To be done →
Below is a forum post about Flux embeddings on GPU. List every name in its code that is written with the "Flux." prefix.

Source passage →

◆ ◆ ◆ ◆ ◆

Flux: Embeddings on GPU

In a regression model I would like to use embeddings for the categorical variables. My current implementation is like the simplified example below. On CPU it works seemingly fine. Any suggestions for improvement are welcome, though. On GPU, however, problems occur (with Flux 0.11.6 and Julia 1.5.3). How would you implement embedding in this case?

using Flux

struct Embed{T}
    w::T
end
Flux.@functor Embed
Embed(in::Integer, out::Integer; initW=Flux.glorot_uniform) = Embed(initW(out, in))
(m::Embed)(x::AbstractVector) = m.w[:,x]

# concat two embedded variables with continuous vars
function create_model(embed1, embed2, main_model)
    return function(x)
        x1 = embed1(x[1])
        x2 = embed2(x[2])
        x3 = cat(x1, x2, x[3], dims=1)
        return main_model(x3)
    end, Flux.params(embed1, embed2, main_model)
end

function train(n, d, p; device = cpu)         
    x = (rand(1:d, n), rand(1:d, n), rand(Float32, p, n)) |> device
    y = rand(Float32, n) |> device
    trdata = Flux.Data.DataLoader((x, y), batchsize=100) |> device
    m, prm = create_model(Embed(d, 3), Embed(d, 3), Dense(p+6, 1)) |> device
    loss(x, y) = Flux.mse(m(x), y)
    @time Flux.train!(loss, prm, trdata, ADAM()) 
end
train(100_000, 100, 50, device = gpu)

◆ ◆ ◆ ◆ ◆

Data provided →

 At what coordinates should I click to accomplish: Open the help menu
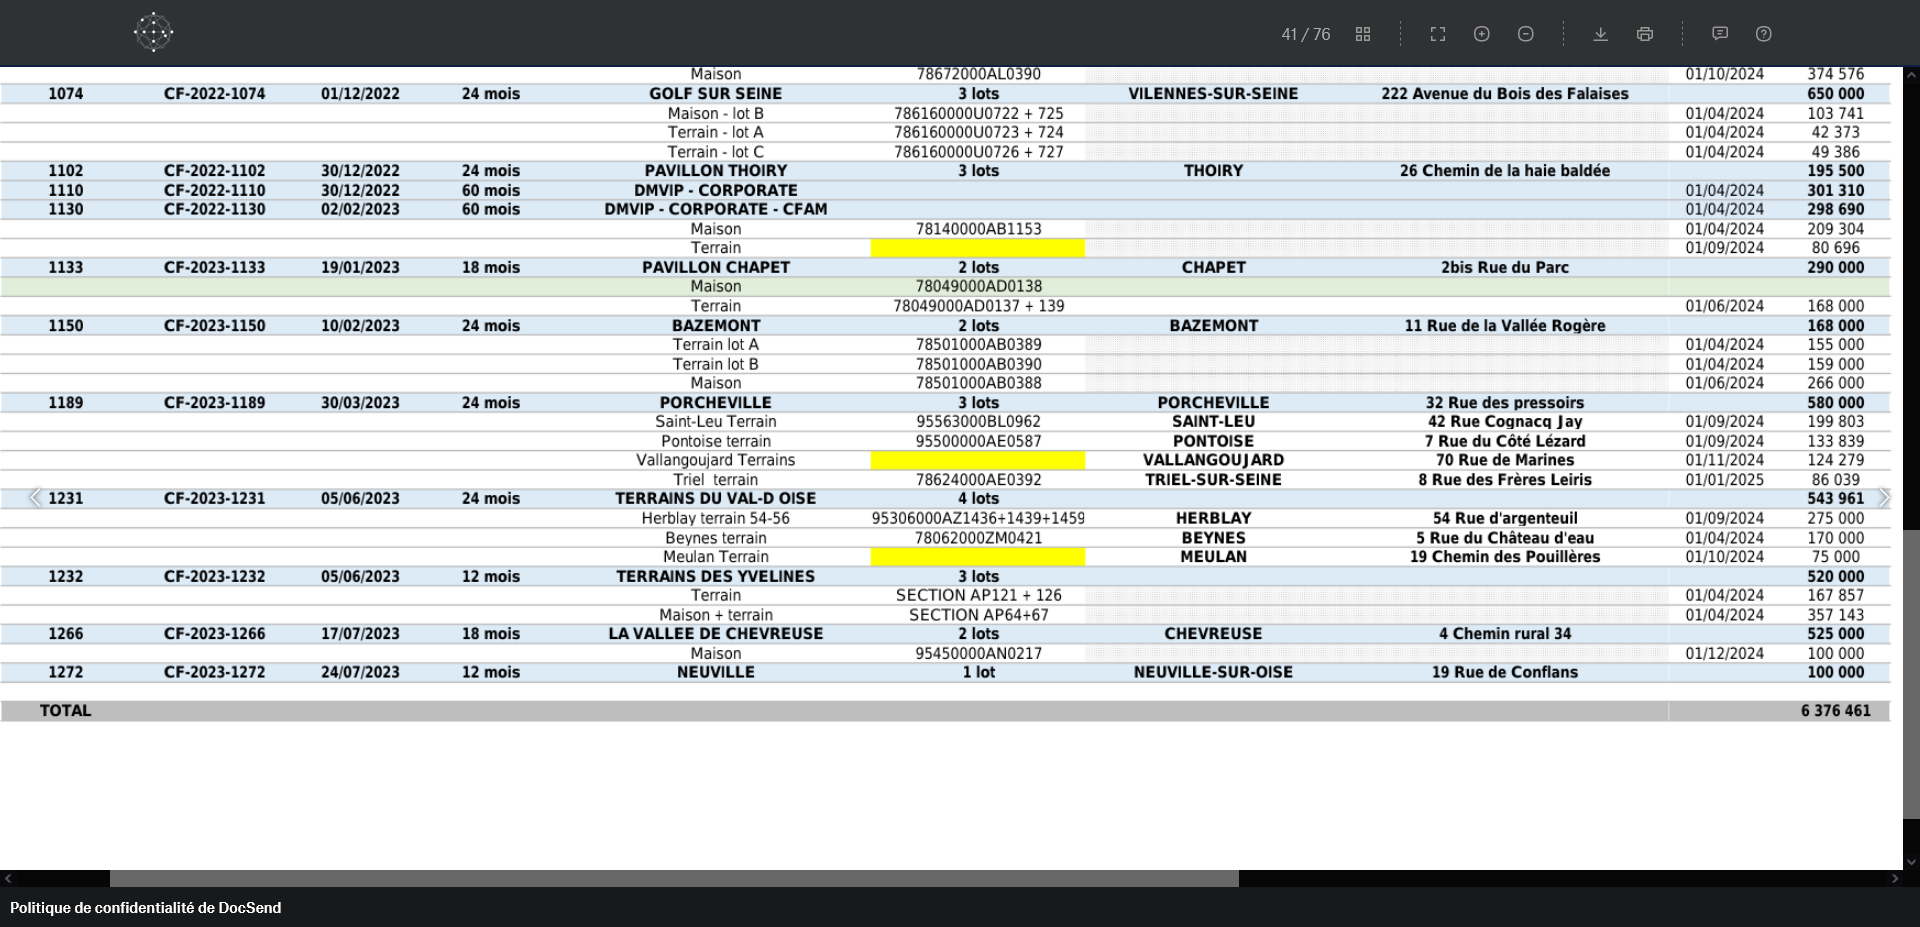(1764, 34)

◆ ◆ ◆ ◆ ◆

Result below →
Flux.@functor
Flux.glorot_uniform
Flux.params
Flux.Data.DataLoader
Flux.mse
Flux.train!